#### [Work request A]
According to the article on Detroit politics, in what month did State Rep. Fred Durhal announce his candidacy for mayor?
#### [Work request B]
Reproduce word for word the part of the article on Detroit politics that opens with the words containing "In the letter, written" and closes with "of their skin.".

#### [Text segment]
▬▬▬▬▬▬
It’s 2013 and that means it’s game time for anyone suiting up for a season of Detroit politics. The upcoming months will be bursting with campaign quips, candidate smack talk and, as Mike Duggan throws his hat into the ring as the city’s first viable white mayoral candidate in decades, perhaps a bit more racial tension.
Former Detroit Medical Center (DMC) CEO Mike Duggan marked his last day on the job with a letter explaining why he wants to take charge of a city teetering on the edge of bankruptcy—not to mention neck-deep in a myriad of other big hairy problems—in a newsletter to DMC employees.
In the letter, written on new year’s eve, Duggan vows to start campaigning full-time starting Wednesday and also to “see people’s souls first” before the color of their skin.
“I’ve listened to people tell me I can’t get elected because I’m white,” Duggan wrote in the letter. “ I’ve listened to those same people say if I do get elected, it won’t matter, because most Michiganders won’t ever support Detroit’s recovery because most of our citizens are black. It can get really demoralizing if you believe that stuff.”
The new year is only in its second day, but the political smack talk has already started. In the newsletter Duggan took a swipe at State Rep. Fred Durhal, who announced his candidacy for mayor in November.
“We have a City a half-step from bankruptcy and the only other candidate with a realistic chance of getting elected has never successfully financially managed anything,” Duggan said of Durhal. “He admits this, but promises to “hire someone smart” to figure out the finances if he gets elected.
Can you imagine at my hiring in 2004 when DMC was near bankruptcy, if I had said my turnaround plan was to “hire someone” to help me understand the finances? I hate to think where DMC would be today.”
▬▬▬▬▬▬
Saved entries
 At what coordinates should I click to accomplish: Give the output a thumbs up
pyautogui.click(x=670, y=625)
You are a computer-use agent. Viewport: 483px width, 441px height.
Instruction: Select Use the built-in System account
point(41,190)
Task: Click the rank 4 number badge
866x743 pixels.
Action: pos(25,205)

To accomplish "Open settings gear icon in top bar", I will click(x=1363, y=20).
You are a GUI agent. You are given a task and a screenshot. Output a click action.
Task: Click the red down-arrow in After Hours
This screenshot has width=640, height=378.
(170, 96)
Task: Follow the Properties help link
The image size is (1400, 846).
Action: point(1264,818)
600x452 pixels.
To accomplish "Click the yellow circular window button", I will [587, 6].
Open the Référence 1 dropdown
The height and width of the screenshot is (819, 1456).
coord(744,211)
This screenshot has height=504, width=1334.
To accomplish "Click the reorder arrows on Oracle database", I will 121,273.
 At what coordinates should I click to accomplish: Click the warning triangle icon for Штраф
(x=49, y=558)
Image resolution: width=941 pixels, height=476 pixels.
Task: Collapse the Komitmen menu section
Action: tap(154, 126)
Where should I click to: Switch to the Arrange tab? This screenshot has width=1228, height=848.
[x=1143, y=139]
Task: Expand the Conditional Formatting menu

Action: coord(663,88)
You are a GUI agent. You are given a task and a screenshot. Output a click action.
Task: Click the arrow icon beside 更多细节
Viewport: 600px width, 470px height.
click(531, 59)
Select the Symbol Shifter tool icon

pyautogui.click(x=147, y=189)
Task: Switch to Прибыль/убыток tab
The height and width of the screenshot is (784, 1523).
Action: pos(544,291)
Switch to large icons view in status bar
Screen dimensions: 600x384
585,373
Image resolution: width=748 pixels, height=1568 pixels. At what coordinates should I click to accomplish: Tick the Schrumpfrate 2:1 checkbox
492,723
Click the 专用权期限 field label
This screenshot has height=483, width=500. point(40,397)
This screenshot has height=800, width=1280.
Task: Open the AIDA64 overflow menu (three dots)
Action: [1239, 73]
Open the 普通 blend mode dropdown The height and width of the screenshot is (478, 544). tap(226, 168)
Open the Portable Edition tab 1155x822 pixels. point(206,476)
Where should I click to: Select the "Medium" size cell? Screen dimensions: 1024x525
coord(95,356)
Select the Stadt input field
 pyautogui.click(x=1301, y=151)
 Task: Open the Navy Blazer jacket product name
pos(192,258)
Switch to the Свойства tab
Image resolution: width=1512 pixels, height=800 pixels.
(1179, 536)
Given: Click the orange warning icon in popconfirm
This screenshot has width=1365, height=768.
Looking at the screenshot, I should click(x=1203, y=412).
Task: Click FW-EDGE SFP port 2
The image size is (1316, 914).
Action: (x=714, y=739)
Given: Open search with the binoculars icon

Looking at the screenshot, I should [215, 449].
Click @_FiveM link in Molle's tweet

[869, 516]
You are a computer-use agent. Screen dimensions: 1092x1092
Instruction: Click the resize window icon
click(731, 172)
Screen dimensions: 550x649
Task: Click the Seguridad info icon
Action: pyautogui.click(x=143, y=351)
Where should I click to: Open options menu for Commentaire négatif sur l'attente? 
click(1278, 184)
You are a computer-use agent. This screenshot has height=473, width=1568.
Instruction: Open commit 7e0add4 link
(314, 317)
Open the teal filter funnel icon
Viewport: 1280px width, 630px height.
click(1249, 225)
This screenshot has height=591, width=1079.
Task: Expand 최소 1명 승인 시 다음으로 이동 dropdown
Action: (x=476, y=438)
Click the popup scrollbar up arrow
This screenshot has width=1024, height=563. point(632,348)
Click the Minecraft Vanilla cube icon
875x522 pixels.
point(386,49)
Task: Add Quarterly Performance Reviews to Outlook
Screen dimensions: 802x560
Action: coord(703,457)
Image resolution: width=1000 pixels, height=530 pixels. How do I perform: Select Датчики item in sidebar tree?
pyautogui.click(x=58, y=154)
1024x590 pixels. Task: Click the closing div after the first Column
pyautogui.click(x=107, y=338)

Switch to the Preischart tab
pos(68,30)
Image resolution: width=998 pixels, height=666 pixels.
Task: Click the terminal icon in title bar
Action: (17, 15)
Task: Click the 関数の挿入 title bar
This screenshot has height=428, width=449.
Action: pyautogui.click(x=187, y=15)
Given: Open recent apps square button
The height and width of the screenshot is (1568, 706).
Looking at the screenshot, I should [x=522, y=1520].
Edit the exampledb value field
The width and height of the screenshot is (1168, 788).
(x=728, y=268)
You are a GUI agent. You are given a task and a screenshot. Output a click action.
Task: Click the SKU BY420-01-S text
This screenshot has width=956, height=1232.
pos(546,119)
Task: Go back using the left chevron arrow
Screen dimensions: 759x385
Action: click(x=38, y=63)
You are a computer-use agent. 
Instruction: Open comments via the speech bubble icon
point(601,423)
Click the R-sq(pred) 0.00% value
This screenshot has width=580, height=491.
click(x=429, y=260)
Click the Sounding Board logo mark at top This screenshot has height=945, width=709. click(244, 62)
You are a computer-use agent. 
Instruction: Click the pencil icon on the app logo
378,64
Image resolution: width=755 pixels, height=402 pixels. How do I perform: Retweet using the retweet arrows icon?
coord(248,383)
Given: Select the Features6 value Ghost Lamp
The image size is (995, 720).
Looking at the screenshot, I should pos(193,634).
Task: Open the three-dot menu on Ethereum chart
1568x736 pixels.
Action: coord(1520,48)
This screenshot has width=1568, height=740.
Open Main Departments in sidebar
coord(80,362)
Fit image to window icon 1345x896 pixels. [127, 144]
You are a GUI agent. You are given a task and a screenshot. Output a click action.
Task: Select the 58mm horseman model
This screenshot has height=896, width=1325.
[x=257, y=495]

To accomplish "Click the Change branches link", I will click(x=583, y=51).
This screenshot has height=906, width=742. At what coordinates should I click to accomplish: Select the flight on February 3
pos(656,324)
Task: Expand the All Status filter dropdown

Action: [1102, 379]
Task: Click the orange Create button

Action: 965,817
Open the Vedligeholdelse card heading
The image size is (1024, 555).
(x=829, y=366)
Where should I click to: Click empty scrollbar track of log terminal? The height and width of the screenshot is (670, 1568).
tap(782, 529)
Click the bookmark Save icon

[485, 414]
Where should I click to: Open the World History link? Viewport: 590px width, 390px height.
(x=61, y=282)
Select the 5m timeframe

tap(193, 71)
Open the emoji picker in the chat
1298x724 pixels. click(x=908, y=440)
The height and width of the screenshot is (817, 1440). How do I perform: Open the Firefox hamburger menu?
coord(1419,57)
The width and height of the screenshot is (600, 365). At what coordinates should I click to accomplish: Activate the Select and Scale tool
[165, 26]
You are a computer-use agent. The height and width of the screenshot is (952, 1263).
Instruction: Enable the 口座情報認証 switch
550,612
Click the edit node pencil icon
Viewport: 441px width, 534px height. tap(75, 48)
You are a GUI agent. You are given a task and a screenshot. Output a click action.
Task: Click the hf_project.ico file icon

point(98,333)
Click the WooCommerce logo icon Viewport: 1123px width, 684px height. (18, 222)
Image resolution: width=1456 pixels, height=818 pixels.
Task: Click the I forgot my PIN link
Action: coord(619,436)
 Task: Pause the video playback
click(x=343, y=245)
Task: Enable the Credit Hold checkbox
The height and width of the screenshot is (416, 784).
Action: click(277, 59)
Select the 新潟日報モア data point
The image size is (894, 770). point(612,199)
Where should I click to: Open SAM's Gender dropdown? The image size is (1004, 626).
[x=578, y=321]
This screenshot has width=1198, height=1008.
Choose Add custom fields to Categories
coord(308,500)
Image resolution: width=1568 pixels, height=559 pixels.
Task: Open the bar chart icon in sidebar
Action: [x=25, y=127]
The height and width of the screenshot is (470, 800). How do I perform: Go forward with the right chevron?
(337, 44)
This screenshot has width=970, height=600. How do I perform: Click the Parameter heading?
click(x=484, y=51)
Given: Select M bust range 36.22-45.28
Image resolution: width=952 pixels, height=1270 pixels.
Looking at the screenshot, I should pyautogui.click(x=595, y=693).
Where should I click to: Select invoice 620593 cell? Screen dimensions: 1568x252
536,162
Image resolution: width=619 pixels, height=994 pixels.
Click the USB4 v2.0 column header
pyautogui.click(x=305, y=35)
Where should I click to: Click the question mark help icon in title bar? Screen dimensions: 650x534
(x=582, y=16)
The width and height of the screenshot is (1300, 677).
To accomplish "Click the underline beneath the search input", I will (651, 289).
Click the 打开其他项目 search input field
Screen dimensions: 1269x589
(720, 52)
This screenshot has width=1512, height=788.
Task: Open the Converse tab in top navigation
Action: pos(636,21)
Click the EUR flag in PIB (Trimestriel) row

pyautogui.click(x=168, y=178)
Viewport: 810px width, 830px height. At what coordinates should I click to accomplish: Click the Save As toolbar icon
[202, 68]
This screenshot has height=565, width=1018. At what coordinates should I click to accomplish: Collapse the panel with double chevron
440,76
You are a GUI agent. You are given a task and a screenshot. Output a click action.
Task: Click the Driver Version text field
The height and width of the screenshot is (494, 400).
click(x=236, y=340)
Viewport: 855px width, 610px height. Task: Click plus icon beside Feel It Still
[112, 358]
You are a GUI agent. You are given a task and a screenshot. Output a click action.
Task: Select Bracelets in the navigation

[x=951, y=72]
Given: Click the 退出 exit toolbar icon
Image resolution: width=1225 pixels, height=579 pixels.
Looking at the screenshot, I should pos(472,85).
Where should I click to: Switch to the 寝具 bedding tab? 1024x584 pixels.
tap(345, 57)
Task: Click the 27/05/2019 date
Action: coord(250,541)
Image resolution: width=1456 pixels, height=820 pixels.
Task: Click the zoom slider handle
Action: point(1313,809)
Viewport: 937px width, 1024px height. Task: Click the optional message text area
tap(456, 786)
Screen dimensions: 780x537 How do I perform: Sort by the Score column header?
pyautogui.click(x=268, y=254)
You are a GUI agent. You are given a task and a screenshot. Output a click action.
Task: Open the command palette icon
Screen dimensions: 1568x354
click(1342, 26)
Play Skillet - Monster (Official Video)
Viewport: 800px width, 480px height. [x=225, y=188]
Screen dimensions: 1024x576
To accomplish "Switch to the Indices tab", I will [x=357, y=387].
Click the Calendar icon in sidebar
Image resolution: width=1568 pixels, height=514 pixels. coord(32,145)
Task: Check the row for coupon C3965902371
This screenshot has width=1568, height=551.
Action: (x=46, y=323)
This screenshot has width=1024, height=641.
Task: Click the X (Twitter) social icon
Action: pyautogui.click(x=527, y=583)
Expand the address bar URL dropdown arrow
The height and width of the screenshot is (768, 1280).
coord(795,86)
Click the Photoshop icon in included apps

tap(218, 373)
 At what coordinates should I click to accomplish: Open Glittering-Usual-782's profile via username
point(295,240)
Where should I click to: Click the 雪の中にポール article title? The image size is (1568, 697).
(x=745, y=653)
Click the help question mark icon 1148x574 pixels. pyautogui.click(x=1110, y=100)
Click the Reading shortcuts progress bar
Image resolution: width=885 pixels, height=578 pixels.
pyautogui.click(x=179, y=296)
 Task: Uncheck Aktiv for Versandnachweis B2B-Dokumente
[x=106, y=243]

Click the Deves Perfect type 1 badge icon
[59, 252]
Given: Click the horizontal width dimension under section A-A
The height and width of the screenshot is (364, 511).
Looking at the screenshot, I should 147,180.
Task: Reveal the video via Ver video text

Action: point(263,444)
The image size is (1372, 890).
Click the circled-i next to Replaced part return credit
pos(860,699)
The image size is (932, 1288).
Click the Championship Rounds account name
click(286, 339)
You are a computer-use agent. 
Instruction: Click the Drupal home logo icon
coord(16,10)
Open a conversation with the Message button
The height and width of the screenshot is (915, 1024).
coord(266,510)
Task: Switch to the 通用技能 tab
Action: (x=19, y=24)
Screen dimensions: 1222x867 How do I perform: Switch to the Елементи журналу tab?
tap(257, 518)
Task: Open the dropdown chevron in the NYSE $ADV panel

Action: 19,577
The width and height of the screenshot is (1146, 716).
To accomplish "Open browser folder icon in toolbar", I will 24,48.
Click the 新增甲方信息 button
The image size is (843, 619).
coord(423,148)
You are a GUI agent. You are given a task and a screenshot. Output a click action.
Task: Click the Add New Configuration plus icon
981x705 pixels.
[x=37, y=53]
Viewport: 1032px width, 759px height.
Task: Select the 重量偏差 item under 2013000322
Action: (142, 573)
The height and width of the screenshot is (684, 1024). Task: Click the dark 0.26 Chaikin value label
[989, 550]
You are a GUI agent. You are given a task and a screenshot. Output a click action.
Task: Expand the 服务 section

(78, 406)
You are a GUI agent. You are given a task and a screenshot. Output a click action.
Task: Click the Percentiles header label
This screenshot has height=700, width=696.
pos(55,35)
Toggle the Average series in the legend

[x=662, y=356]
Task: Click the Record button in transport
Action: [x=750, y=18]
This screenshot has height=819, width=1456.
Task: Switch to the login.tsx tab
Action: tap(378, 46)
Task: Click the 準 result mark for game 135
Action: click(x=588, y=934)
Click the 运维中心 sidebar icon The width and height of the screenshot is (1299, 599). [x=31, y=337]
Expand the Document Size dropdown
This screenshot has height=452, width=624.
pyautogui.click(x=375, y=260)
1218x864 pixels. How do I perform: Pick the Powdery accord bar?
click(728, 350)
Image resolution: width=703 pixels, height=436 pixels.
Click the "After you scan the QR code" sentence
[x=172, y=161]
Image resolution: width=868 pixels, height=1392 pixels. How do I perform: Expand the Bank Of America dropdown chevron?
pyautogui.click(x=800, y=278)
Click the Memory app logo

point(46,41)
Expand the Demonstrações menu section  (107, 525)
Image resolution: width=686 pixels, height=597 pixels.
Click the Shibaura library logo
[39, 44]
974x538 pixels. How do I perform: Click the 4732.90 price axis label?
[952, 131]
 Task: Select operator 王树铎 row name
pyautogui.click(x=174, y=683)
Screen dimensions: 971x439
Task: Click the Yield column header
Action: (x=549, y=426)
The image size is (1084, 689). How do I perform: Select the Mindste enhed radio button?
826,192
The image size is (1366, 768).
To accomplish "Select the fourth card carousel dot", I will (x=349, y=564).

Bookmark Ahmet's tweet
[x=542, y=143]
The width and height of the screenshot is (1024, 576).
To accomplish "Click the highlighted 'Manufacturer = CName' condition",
▬▬▬▬▬▬
#### [Result A]
November

#### [Result B]
In the letter, written on new year’s eve, Duggan vows to start campaigning full-time starting Wednesday and also to “see people’s souls first” before the color of their skin.